Я устала помнить, сколько раз выглядела глупо и недостойно, выставляла себя кретинкой. Я устала выуживать невзначай из бездонной памяти все их ехидные фразы, грязные соблазны, волосатые руки, холёные морды, «люблю», сказанное с придыханием с привкусом вчерашних чужих сисек и водки. То там, то тут всё это выныривает на поверхность, и я впускаю в свою жизнь сомнения в себе. Я устала нести с собой память о разного рода разводилове, когда я думала, что я муза, а на деле была «хвостик от арбуза».

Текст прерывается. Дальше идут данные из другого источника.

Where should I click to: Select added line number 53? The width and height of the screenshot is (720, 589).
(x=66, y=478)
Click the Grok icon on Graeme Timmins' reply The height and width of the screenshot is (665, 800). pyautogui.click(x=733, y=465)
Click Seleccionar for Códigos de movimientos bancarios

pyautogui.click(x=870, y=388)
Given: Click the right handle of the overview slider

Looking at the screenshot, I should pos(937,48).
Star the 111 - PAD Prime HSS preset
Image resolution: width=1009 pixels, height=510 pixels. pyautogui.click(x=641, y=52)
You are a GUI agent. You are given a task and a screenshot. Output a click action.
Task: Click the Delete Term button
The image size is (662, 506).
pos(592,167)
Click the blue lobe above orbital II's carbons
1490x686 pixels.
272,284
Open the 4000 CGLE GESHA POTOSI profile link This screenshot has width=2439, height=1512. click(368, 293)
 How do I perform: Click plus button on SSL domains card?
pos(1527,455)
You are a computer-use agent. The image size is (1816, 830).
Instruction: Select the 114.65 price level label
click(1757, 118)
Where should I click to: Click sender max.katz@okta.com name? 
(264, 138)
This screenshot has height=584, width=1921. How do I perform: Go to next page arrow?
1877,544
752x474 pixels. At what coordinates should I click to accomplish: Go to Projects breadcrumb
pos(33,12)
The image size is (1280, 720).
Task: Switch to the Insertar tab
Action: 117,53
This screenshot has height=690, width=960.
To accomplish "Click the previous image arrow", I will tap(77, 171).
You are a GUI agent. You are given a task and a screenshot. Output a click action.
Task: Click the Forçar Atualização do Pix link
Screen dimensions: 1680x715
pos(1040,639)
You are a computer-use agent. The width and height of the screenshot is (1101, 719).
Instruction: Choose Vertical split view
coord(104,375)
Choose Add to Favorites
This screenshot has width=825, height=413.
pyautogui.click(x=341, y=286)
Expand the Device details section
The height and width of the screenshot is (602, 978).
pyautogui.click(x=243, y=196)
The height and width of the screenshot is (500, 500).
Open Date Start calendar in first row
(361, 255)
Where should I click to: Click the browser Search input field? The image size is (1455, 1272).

Хвалёная мудрость подсаживается рядом, обнимает за плечи, гладит и говорит, что я не стала бы такой, если бы не всё это. Мол, это часть сценария, так задумано, крепись и не дури. Значит, предательства и мудаки, свалившиеся на голову – тоже часть сценария? Зачем было давать подонкам главные роли? А меня выкатывать на сцену в виде декорации кому-то показалось замечательной идеей. Да уж.
Да, я большая девочка. И теперь уже имидж – всё, жажда – ничто, теперь моя репутация – моё сокровище, и никто не будет даже догадываться о том, что я имела неосторожность рыдать когда-то взахлёб, волочиться за кем-то, терзаться, - никто не обязан чувствовать дискомфорт и неловкость рядом со мной только потому, что меня давеча переклинило.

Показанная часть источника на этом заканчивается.